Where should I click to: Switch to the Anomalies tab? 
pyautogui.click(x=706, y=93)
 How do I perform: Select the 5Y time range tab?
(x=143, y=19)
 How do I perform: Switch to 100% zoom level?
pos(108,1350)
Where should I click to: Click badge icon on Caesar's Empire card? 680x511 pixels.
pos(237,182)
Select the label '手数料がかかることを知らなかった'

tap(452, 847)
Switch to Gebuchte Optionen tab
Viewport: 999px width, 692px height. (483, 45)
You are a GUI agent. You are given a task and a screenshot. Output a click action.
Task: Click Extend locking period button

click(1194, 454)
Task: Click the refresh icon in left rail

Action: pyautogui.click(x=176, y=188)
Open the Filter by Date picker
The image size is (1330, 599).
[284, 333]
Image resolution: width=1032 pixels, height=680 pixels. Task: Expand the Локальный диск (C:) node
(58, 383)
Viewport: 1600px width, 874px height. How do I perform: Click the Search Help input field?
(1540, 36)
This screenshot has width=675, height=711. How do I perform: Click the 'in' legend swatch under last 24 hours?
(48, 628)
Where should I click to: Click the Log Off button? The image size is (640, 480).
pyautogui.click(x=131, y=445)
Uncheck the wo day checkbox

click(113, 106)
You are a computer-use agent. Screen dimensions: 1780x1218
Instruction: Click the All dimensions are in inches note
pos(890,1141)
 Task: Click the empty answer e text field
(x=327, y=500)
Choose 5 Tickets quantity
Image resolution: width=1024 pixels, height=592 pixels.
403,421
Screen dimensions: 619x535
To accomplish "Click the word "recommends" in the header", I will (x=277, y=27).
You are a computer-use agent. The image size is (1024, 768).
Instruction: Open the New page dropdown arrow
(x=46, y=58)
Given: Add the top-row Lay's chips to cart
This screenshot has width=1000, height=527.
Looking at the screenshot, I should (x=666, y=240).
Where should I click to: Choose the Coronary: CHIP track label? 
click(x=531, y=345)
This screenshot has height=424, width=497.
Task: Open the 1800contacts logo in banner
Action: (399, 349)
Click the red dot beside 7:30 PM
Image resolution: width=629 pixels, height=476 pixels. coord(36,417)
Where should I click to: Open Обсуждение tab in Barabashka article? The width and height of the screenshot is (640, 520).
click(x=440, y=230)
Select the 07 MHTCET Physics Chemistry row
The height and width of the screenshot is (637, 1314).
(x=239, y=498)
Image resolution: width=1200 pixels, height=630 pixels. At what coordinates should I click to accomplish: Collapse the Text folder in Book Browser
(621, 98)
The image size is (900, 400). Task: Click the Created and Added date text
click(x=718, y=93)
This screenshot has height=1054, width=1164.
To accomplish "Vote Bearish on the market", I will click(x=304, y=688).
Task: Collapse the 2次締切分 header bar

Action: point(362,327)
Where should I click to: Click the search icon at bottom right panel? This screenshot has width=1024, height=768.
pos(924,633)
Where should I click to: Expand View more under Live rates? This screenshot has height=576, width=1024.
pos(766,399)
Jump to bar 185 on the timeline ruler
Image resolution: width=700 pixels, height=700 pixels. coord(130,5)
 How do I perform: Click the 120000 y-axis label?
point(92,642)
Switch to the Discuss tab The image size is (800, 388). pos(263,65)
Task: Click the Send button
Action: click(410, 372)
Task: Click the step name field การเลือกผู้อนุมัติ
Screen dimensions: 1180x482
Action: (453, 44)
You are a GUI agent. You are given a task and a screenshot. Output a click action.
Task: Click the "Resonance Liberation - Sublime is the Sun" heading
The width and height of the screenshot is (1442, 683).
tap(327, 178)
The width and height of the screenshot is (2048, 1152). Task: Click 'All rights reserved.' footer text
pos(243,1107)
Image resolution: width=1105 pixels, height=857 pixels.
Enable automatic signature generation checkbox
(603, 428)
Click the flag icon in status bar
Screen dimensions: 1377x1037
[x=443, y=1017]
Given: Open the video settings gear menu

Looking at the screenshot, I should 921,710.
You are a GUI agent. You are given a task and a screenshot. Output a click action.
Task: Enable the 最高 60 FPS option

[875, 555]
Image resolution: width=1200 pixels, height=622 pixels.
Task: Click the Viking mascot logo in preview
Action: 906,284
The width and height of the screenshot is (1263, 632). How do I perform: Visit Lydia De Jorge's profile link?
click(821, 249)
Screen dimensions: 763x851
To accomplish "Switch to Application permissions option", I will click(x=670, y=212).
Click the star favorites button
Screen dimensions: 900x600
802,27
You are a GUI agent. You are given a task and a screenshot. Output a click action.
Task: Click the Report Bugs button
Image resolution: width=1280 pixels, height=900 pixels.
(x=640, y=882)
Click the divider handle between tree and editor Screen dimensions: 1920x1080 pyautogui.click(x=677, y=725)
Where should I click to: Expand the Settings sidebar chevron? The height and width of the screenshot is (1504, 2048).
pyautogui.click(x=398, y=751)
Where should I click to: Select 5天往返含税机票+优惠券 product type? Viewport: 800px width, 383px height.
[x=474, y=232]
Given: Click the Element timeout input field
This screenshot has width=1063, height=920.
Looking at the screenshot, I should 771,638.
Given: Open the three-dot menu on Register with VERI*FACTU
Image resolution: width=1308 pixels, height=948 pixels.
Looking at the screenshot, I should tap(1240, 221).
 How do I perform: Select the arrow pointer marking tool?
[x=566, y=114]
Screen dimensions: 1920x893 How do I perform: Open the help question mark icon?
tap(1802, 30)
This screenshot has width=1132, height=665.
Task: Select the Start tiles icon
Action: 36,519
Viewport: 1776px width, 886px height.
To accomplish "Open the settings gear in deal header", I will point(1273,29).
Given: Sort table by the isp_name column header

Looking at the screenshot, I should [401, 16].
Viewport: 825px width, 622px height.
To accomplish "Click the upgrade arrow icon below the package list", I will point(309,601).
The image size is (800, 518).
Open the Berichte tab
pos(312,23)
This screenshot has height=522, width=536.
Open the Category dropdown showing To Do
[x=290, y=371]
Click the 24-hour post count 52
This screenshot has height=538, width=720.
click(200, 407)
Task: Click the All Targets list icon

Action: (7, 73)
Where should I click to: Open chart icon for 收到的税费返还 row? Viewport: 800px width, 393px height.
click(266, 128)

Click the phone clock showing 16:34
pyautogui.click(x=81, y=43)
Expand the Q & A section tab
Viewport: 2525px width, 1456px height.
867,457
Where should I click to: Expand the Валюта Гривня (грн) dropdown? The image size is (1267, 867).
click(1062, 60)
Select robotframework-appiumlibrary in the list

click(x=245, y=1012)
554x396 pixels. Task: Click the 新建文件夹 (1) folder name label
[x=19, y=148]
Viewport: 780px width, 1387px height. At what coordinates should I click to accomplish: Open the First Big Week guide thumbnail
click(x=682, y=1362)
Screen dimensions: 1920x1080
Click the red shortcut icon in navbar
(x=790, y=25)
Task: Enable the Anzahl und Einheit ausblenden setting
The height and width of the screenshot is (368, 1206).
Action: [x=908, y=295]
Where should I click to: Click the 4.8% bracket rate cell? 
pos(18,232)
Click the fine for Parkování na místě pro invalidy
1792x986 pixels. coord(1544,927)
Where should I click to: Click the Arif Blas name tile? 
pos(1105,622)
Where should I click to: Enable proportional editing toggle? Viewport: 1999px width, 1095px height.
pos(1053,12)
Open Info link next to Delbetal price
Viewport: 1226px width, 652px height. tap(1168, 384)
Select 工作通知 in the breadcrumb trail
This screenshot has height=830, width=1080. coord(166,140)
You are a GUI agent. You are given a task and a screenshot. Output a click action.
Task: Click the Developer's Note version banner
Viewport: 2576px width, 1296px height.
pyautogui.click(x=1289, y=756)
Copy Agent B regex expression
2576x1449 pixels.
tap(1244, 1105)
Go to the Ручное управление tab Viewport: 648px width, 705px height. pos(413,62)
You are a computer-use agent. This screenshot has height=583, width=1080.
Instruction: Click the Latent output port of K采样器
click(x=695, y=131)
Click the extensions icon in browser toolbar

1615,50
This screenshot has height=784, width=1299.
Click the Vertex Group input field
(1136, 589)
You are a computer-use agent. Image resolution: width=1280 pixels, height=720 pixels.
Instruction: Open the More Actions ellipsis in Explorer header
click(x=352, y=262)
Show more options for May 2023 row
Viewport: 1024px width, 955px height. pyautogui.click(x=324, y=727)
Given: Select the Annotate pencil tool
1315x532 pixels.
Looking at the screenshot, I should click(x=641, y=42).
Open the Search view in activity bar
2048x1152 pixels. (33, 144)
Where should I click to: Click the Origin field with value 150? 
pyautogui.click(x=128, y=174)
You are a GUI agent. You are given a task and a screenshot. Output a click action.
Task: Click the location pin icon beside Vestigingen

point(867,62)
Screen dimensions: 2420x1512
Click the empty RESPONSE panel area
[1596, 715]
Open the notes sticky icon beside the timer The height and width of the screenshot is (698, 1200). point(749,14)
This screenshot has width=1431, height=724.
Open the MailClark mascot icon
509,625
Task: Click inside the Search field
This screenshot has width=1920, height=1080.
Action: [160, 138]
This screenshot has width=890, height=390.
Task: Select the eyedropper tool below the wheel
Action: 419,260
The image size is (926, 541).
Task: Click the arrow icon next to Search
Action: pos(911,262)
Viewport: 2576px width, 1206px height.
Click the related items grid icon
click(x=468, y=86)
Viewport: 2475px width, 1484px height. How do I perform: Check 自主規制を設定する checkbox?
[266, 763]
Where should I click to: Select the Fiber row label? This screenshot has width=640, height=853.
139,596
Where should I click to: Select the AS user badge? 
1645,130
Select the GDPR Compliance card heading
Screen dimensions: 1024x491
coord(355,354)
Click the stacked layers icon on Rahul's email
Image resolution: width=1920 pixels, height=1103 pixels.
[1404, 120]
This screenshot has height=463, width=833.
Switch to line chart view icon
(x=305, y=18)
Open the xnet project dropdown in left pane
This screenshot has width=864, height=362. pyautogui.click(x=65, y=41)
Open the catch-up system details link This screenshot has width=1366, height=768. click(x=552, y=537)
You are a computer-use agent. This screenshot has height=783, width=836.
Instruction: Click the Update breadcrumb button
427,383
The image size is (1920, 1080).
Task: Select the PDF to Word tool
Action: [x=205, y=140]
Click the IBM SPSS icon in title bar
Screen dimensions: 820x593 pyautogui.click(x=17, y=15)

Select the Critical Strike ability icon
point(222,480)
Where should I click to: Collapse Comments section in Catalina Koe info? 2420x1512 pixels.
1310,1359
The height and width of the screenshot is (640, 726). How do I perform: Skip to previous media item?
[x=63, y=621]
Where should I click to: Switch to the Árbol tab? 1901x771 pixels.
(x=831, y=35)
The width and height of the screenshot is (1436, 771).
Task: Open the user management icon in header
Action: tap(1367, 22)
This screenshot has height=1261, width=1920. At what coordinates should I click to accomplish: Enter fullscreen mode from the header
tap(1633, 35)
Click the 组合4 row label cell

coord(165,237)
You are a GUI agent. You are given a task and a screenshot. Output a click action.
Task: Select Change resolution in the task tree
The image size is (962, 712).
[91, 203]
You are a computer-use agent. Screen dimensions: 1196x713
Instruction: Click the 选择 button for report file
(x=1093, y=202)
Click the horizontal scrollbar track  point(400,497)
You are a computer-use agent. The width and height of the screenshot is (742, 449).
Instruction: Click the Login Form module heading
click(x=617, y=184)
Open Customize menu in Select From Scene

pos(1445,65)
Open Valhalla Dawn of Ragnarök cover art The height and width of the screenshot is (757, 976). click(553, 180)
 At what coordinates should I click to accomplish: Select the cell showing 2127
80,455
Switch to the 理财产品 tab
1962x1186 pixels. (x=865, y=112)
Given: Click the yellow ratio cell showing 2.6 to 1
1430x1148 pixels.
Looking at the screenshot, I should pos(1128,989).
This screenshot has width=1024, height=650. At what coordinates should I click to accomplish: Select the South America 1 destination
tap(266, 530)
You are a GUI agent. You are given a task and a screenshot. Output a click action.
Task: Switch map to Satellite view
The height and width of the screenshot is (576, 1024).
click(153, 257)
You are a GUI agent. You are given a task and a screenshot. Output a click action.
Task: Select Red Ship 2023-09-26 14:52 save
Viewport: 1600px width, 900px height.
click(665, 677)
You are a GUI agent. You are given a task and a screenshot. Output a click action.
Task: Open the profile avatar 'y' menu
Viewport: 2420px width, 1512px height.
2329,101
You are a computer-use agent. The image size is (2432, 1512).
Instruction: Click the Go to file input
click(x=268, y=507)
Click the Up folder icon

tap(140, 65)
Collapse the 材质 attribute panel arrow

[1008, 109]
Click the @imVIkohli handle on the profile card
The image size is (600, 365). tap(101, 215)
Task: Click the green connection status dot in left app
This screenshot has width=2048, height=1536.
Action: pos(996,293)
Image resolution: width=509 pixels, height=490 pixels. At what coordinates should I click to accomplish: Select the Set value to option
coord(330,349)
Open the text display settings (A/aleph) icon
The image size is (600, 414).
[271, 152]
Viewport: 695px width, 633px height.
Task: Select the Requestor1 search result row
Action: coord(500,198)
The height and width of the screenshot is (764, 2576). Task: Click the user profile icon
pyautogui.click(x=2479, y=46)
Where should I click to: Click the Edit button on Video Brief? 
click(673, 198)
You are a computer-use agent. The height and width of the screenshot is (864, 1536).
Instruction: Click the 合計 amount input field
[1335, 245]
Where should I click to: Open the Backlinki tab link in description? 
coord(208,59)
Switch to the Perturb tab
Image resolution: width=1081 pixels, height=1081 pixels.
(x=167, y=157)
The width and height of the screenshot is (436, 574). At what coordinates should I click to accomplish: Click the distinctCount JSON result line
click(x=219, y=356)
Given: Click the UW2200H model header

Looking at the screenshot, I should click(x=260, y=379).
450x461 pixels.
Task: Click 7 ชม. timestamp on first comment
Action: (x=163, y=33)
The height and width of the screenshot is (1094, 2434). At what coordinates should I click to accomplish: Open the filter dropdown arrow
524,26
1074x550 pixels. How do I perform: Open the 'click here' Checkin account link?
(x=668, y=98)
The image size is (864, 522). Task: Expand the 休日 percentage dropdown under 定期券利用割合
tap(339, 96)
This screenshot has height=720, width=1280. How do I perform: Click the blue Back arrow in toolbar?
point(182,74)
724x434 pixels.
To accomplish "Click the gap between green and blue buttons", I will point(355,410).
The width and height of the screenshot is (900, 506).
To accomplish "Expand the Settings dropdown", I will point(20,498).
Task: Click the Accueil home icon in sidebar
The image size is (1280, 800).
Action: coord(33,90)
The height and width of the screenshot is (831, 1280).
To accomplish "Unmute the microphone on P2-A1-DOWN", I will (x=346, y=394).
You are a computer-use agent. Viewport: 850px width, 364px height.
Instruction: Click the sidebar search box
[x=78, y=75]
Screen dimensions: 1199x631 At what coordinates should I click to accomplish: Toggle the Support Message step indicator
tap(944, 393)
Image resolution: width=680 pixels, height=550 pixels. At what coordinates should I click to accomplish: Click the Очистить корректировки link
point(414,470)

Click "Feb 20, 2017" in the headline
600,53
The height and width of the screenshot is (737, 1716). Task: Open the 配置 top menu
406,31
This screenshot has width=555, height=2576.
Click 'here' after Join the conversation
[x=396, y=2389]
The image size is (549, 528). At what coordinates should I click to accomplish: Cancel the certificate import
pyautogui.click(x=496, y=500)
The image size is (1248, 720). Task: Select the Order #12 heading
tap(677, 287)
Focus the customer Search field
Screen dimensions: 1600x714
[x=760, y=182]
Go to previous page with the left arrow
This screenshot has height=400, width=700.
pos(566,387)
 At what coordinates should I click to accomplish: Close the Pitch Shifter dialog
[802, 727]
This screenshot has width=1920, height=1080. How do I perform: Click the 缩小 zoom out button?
::::::::::
EXERCISE GOAL:
Write out the rows verbatim, beginning with the line containing "Click the red dot beside 7:30 PM" and continuing through the line containing "Action: point(362,327)".

OUTPUT BELOW:
Click the red dot beside 7:30 PM
Image resolution: width=629 pixels, height=476 pixels. coord(36,417)
Where should I click to: Open Обсуждение tab in Barabashka article? The width and height of the screenshot is (640, 520).
click(x=440, y=230)
Select the 07 MHTCET Physics Chemistry row
The height and width of the screenshot is (637, 1314).
(x=239, y=498)
Image resolution: width=1200 pixels, height=630 pixels. At what coordinates should I click to accomplish: Collapse the Text folder in Book Browser
(621, 98)
The image size is (900, 400). Task: Click the Created and Added date text
click(x=718, y=93)
This screenshot has height=1054, width=1164.
To accomplish "Vote Bearish on the market", I will click(x=304, y=688).
Task: Collapse the 2次締切分 header bar

Action: point(362,327)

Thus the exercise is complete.